**Instructions for the task**
Convert the listing below into a numbered list, one item per line, skipping any blank lines. Start at the line that contains "At what coordinates should I click to accomplish: Select" and stop after the line that contains "will tap(140, 84).", with both lines included.

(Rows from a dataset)
----------
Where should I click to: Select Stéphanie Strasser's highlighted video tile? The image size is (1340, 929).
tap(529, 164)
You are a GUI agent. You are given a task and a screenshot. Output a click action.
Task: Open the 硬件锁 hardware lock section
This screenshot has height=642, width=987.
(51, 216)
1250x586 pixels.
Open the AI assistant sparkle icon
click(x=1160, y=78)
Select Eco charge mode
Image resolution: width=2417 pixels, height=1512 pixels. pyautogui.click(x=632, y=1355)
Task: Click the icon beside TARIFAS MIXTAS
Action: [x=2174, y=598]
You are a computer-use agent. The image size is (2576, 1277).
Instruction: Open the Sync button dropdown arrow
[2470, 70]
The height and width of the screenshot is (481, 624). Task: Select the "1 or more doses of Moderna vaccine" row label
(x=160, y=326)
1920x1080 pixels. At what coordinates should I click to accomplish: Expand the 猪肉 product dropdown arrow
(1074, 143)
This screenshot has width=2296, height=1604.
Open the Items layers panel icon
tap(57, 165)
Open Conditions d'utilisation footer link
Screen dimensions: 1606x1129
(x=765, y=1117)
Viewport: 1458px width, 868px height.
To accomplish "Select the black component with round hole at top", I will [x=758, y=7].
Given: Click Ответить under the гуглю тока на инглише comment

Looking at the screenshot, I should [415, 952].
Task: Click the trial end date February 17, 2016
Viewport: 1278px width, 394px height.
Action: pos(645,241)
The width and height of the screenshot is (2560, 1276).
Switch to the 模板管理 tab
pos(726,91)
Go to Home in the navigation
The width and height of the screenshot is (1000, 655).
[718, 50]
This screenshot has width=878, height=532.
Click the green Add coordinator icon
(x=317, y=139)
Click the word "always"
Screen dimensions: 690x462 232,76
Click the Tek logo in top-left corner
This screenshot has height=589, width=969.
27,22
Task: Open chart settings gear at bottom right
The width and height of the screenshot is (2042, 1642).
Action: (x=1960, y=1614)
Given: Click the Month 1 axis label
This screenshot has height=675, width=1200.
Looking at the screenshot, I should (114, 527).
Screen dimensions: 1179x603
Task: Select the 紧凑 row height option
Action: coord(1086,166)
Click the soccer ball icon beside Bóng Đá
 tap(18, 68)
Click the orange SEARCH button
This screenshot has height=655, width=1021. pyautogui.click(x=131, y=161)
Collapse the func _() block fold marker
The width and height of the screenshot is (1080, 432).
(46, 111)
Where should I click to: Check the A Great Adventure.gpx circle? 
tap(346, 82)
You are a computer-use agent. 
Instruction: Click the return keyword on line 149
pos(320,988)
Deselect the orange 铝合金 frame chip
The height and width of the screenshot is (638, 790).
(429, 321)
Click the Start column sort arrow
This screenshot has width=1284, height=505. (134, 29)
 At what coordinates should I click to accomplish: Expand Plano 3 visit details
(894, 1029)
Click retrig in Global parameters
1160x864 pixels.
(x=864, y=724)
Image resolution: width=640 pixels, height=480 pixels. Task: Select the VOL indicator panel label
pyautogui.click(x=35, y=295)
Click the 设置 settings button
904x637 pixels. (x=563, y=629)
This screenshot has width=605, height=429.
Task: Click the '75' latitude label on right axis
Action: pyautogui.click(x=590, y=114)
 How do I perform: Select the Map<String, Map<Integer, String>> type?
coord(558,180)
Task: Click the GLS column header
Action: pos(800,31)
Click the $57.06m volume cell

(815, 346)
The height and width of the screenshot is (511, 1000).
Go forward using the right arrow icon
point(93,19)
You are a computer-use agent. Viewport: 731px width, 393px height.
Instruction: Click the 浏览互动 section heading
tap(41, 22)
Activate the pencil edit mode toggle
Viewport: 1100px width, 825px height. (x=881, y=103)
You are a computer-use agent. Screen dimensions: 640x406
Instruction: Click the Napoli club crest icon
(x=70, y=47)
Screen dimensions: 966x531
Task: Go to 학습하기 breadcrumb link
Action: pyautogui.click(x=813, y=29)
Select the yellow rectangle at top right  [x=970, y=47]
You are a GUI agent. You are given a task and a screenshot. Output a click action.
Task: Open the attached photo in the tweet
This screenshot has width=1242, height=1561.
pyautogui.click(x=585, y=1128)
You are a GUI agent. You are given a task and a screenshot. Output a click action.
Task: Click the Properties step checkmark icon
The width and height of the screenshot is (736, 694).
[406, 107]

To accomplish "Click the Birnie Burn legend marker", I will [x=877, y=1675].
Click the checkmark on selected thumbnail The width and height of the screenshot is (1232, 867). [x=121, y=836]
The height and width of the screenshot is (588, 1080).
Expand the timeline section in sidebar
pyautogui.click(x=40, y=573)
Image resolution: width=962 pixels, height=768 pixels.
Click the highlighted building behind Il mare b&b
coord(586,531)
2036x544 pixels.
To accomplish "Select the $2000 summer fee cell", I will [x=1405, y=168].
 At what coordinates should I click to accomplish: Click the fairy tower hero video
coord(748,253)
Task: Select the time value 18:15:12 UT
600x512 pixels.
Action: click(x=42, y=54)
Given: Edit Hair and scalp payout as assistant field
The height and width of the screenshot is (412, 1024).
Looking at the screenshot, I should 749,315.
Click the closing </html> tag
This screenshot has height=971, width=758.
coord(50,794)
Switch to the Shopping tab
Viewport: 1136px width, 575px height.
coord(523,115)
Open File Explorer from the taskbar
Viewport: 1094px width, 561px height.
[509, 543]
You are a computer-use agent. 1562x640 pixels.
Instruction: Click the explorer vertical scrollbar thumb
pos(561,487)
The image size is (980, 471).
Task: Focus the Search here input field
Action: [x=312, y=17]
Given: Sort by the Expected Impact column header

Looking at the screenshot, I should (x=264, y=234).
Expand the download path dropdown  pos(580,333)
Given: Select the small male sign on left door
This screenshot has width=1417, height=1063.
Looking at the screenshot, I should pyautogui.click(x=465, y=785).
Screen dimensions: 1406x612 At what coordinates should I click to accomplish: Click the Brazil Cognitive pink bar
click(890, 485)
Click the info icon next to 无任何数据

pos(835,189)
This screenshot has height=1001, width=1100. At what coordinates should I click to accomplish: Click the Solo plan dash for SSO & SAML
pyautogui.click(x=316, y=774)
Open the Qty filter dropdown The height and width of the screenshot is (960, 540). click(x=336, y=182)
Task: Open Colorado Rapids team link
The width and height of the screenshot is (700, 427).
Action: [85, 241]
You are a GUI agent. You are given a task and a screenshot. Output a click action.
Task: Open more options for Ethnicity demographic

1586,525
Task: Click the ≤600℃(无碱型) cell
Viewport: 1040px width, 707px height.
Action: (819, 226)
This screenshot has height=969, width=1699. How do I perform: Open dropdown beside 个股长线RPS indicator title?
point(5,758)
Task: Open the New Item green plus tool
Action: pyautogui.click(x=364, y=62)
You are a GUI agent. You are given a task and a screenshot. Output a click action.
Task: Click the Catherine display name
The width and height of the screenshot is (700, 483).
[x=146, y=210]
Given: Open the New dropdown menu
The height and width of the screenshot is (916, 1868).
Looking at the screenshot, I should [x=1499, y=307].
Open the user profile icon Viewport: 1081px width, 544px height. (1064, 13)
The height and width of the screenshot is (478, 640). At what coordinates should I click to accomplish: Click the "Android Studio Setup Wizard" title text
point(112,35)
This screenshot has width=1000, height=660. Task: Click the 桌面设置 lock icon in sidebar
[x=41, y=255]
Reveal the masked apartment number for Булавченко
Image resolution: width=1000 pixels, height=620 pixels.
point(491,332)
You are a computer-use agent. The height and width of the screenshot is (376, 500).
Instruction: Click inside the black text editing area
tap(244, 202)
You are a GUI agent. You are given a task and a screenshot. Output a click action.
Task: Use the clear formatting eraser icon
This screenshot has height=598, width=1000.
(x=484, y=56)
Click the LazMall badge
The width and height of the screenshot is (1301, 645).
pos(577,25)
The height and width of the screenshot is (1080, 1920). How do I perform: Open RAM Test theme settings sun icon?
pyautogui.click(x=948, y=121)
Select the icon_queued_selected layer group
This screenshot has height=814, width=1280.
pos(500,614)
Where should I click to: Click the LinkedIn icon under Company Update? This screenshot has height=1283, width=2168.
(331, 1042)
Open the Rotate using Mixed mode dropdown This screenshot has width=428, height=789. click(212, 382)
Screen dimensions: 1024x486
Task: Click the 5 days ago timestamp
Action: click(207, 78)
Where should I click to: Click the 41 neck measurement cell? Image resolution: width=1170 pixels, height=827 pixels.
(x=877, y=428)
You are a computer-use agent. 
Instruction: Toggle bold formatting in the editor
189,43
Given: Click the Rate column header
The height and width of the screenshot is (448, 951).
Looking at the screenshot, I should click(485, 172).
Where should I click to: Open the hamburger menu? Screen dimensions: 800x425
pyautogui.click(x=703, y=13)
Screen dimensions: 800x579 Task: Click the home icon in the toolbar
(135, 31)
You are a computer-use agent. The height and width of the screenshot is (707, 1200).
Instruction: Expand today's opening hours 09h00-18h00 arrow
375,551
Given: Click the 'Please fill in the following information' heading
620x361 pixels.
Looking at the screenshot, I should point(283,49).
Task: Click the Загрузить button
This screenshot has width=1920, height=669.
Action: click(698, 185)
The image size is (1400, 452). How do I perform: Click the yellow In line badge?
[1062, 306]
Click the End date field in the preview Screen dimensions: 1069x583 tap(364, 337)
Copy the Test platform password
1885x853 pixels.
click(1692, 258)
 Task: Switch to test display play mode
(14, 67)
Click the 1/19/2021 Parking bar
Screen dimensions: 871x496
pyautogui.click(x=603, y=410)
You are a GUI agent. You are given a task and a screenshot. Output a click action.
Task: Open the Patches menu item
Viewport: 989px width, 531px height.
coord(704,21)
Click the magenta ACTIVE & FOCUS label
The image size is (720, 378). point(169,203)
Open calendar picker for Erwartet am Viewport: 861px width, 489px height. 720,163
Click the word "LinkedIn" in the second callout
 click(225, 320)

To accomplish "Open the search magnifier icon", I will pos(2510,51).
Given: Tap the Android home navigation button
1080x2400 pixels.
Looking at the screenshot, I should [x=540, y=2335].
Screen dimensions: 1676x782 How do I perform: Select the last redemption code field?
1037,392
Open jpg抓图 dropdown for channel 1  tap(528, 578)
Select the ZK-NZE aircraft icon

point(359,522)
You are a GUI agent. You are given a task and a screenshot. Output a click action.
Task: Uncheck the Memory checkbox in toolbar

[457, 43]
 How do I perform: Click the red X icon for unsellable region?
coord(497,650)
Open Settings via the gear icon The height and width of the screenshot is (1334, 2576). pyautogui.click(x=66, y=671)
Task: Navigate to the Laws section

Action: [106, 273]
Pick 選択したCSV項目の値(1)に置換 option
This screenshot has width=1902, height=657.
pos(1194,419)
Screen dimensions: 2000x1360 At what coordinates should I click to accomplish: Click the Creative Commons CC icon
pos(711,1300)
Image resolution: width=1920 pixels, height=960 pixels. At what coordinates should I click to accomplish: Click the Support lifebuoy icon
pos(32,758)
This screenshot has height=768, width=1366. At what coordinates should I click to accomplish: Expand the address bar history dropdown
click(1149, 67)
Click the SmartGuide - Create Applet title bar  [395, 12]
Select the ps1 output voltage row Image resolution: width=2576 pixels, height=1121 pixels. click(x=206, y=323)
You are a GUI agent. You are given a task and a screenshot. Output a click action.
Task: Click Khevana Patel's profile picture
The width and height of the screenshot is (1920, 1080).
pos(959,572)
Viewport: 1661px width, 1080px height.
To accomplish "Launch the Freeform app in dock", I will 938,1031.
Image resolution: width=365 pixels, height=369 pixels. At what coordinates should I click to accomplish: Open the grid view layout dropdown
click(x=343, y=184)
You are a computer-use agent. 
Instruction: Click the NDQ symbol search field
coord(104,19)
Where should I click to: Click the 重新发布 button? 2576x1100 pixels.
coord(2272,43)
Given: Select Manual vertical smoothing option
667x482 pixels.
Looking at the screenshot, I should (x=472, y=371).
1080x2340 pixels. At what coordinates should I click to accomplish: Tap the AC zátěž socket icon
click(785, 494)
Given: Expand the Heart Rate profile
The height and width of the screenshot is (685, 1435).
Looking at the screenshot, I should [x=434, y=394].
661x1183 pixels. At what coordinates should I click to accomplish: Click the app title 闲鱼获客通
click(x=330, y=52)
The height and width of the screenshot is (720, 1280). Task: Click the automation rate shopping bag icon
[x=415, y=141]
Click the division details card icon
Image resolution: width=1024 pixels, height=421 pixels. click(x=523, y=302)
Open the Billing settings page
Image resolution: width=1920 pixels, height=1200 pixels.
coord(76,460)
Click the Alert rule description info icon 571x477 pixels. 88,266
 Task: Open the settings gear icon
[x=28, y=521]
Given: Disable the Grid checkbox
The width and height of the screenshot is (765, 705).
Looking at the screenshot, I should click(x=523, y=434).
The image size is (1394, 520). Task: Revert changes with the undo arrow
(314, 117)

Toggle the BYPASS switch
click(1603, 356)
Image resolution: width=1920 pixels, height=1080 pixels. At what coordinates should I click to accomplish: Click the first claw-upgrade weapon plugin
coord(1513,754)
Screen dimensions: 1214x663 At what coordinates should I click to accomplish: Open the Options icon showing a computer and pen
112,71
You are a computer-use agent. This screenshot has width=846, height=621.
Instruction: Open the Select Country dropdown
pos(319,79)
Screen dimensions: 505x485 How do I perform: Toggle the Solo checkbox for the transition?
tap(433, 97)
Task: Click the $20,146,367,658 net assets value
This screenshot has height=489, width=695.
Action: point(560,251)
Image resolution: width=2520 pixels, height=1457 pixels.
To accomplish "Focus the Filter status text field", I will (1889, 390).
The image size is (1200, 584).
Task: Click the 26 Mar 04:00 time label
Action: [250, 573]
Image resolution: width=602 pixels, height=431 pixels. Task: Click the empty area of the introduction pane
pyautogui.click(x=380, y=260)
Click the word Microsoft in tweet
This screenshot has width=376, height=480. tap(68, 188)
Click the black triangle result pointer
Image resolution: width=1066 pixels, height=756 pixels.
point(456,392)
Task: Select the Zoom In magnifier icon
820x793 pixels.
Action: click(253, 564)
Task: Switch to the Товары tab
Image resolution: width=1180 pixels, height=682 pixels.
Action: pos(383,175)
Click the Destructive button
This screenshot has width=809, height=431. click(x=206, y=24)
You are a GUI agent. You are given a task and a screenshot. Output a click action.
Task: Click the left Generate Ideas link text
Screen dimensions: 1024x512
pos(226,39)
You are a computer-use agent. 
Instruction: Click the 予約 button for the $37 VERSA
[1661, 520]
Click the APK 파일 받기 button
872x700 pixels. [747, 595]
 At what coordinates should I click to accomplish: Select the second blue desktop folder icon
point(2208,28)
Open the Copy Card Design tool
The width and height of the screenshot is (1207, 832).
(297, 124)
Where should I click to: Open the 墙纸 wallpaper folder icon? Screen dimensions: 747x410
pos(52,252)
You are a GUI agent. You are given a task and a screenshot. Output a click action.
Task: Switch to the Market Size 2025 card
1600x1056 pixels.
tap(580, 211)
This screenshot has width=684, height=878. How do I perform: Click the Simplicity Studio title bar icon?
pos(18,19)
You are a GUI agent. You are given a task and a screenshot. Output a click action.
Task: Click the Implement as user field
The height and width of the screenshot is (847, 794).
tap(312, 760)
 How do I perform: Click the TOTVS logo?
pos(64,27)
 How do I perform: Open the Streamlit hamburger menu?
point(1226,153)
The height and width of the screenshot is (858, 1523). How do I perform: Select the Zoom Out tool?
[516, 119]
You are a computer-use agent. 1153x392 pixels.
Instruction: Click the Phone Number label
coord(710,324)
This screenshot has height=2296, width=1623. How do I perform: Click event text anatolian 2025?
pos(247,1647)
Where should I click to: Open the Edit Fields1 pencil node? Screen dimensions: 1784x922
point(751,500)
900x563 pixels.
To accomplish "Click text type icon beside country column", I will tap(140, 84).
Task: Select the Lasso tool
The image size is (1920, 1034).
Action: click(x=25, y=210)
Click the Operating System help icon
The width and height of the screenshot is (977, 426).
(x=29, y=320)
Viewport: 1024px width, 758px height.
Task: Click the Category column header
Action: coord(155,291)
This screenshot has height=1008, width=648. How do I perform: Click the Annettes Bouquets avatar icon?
----------
**Problem solution**
1.  At what coordinates should I click to accomplish: Select the second blue desktop folder icon
2. point(2208,28)
3. Open the Copy Card Design tool
4. The width and height of the screenshot is (1207, 832).
5. (297, 124)
6. Where should I click to: Open the 墙纸 wallpaper folder icon? Screen dimensions: 747x410
7. pos(52,252)
8. You are a GUI agent. You are given a task and a screenshot. Output a click action.
9. Task: Switch to the Market Size 2025 card
10. 1600x1056 pixels.
11. tap(580, 211)
12. This screenshot has width=684, height=878. How do I perform: Click the Simplicity Studio title bar icon?
13. pos(18,19)
14. You are a GUI agent. You are given a task and a screenshot. Output a click action.
15. Task: Click the Implement as user field
16. The height and width of the screenshot is (847, 794).
17. tap(312, 760)
18.  How do I perform: Click the TOTVS logo?
19. pos(64,27)
20.  How do I perform: Open the Streamlit hamburger menu?
21. point(1226,153)
22. The height and width of the screenshot is (858, 1523). How do I perform: Select the Zoom Out tool?
23. [516, 119]
24. You are a computer-use agent. 1153x392 pixels.
25. Instruction: Click the Phone Number label
26. coord(710,324)
27. This screenshot has height=2296, width=1623. How do I perform: Click event text anatolian 2025?
28. pos(247,1647)
29. Where should I click to: Open the Edit Fields1 pencil node? Screen dimensions: 1784x922
30. point(751,500)
31. 900x563 pixels.
32. To accomplish "Click text type icon beside country column", I will tap(140, 84).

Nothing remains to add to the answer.